MINUMAN BERALKOHOL - JAKARTA. Selain dikenal akan kuliner dan beragam rempahnya, Indonesia juga memiliki beberapa minuman fermentasi beralkohol lokal yang sudah ada sejak dahulu. Minuman fermentasi asli Indonesia biasanya berbahan dasar dari air nira yang berasal dari pohon lontar.

Mulai dari sopi NTT, arak Bali, Cap Tikus Minahasa, dan masih banyak lagi. Keberadaan minuman fermentasi biasanya dinikmati masyarakat saat acara adat di suatu daerah.

Namun kini minuman fermentasi lokal sudah mengalami banyak perkembangan, varian dan sudah adanya izin, standar dan pengawasan dari pemerintah yang membuat minuman lokal tersebut semakin bergeliat.

Salah satu minuman fermentasi lokal yang sudah mendapatkan izin beredar ialah Cap Tikus 1978 asal Minahasa. Sebagai satu-satunya cap tikus yang memiliki izin beredar Kepala Marketing Cap Tikus 1978 Mario Baraputra menyebut jika produknya mulai resmi meluncur pada Desember 2018.

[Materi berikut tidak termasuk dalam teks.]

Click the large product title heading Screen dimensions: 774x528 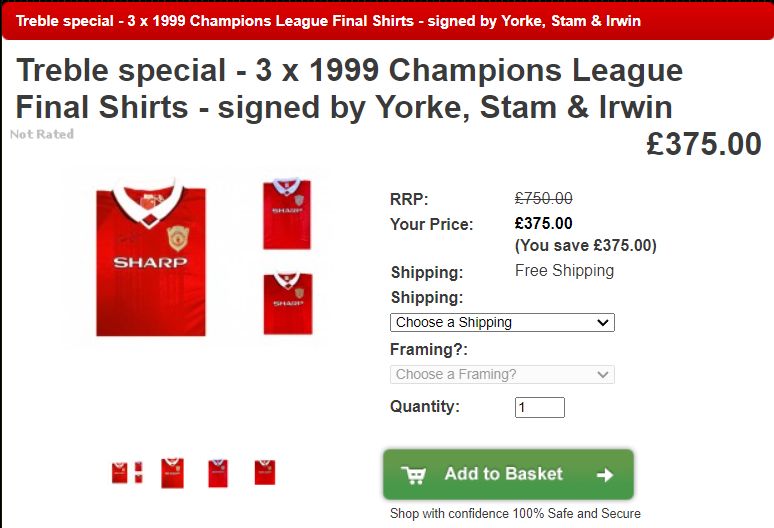point(350,89)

Meski belum ada setahun Cap Tikus 1978 kini sudah memiliki pasar di seluruh Indonesia. Papua menjadi pasar yang paling banyak disuplai minuman berkadar alkohol 45% tersebut.

"Suplai paling banyak ke Papua banyak. Jadi setiap bulan bisa kirim sebanyak 2 sampai 3 kontainer ke sana," terang Mario yang ditemui Kontan.co.id.

Cap Tikus 1978 mulai merambah pasar di luar Sulawesi Utara pada Februari lalu. Harga ritel Cap Tikus 1978 adalah Rp 80 ribu ukuran 320 ml. Berkembangnya zaman dan sejak adanya izin, Cap Tikus 1978 memberikan sentuhan yang berbeda dengan inovasi kemasan yang unik.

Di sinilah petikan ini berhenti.